Riporta il passo del brano su Alain de Benoist compreso tra "Scrivere di una" e "certo specialismo sterile.", estremi inclusi, sostituendo "ottantesimo compleanno" con "novantesimo compleanno".

BRANO ESTRATTO
__________

«Ce qui rend les amitiés indissolubles et double leur charme est un sentiment qui manque à l’amour : la certitude»
(Honoré de Balzac)
Scrivere di una persona a cui si tiene tanto è sempre molto difficile, perlomeno lo è per me. Figuriamoci se poi ricorre la data del suo ottantesimo compleanno, una cifra tonda. Anzi, circolare. Proviamoci, assieme a tutti gli amici che partecipano a questo scritto. Iniziamo col dire che parecchi degli anni vissuti da Alain de Benoist li ha trascorsi dedicandosi quasi interamente alla storia delle idee, squarciando una visione e l’idealtipo sin troppo caustici di un certo specialismo sterile.
Piu precisamente, elaborando delle nuove sintesi e riuscendo a delineare le strade, le scorciatoie sono ben un’altra cosa, delle idee dell’uomo. Addentrandosi nelle grandi forme di concettualizzazione e applicandole interamente ai domini della filosofia, dell’epistemologia, dell’ontologia, dell’ermeneutica, della filosofia politica, cambiando totalmente il modo di intendere la metapolitica. A questo, dobbiamo sommare la virtu’ di avere una penna eccezionale e di essere uno scrittore e un giornalista fuori dal comune.
Le elaborazioni di Alain de Benoist sono il frutto di anni di studi, di quella curiosità sana nel capire e tracciare percorsi mai battuti, osservando attentamente le faglie e lo sviluppo delle idee dell’uomo. Prima di ogni altra cosa, è un amico prodigo di consigli che mi ha avvicinato sempre più a quella che sarebbe diventata per me una certezza: la volontà e l’azione degli uomini hanno inciso nelle epoche storiche, la volontà e le azioni si esercitano sempre nel contesto di un certo numero di convinzioni, di credenze, di rappresentazioni che conferiscono loro un senso e le orientano. Quello che è riuscito a scorgere, è l’ambizione dell’uomo di contribuire al rinnovamento di queste rappresentazioni socio-storiche. Nessuno come lui, salvo rare eccezioni, ha ben individuato queste trasformazioni.
Gli autori imprescindibili che lo hanno influenzato in gioventù sono Nietzsche, Jünger, Spengler, Carl Schmitt, Max Weber e tanti altri. Successivamente, le letture di Heidegger, Hannah Arendt, George Orwell, Martin Buber che hanno avuto ugualmente un forte impatto sulla sua crescita intellettuale e sul pensiero critico. Tra i grandi nomi che ha conosciuto bene, troviamo gli indimenticabili Louis Rougier, Arthur Koestler, Carl Schmitt, Louis Pauwels, Jean Cau, Giorgio Locchi, Serge Latouche, Jean Baudrillard, Costanzo Preve e molti altri ancora. Questi, sono quasi tutti gli stessi autori che hanno influenzato la mia formazione da giovane. Rileggendo più volte gli scritti di Alain mi rendo conto di quanto sia riuscito ad elaborare delle tesi e degli elementi teorici, incontestabili e da diverse angolature. Questo, senza fermarsi alle sole teorie che questi autori gli hanno fornito.

__________

Dati sugli elementi e sulla posizione del testo
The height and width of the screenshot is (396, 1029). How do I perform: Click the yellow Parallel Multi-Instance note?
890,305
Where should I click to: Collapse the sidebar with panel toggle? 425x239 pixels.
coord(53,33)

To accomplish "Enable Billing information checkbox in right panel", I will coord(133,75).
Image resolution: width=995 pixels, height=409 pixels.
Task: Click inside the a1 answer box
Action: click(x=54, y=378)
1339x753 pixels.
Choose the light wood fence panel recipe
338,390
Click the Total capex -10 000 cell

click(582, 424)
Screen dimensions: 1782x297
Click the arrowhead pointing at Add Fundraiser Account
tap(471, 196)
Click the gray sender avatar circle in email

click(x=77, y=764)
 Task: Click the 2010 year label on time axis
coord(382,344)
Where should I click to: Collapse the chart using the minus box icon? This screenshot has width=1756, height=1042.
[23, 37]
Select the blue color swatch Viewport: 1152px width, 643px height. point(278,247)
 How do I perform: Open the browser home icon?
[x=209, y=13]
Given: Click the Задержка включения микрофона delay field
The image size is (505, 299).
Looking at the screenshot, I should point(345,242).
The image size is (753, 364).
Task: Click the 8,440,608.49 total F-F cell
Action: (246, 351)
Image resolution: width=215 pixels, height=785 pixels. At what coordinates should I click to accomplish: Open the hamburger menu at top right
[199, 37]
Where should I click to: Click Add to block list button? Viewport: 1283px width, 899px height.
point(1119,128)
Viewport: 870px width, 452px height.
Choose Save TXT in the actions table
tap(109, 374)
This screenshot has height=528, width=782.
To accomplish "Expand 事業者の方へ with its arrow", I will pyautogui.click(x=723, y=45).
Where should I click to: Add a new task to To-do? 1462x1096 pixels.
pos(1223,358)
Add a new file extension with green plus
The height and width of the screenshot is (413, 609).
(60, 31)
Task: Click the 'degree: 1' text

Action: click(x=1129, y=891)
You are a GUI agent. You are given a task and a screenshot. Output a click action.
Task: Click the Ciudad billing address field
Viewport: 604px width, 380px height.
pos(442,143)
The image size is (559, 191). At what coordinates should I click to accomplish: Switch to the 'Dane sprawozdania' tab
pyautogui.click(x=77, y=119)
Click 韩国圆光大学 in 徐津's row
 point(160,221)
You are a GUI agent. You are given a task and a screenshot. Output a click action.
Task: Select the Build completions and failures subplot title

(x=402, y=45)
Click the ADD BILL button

__________

RISPOSTA ALL'ESERCIZIO
Scrivere di una persona a cui si tiene tanto è sempre molto difficile, perlomeno lo è per me. Figuriamoci se poi ricorre la data del suo novantesimo compleanno, una cifra tonda. Anzi, circolare. Proviamoci, assieme a tutti gli amici che partecipano a questo scritto. Iniziamo col dire che parecchi degli anni vissuti da Alain de Benoist li ha trascorsi dedicandosi quasi interamente alla storia delle idee, squarciando una visione e l’idealtipo sin troppo caustici di un certo specialismo sterile.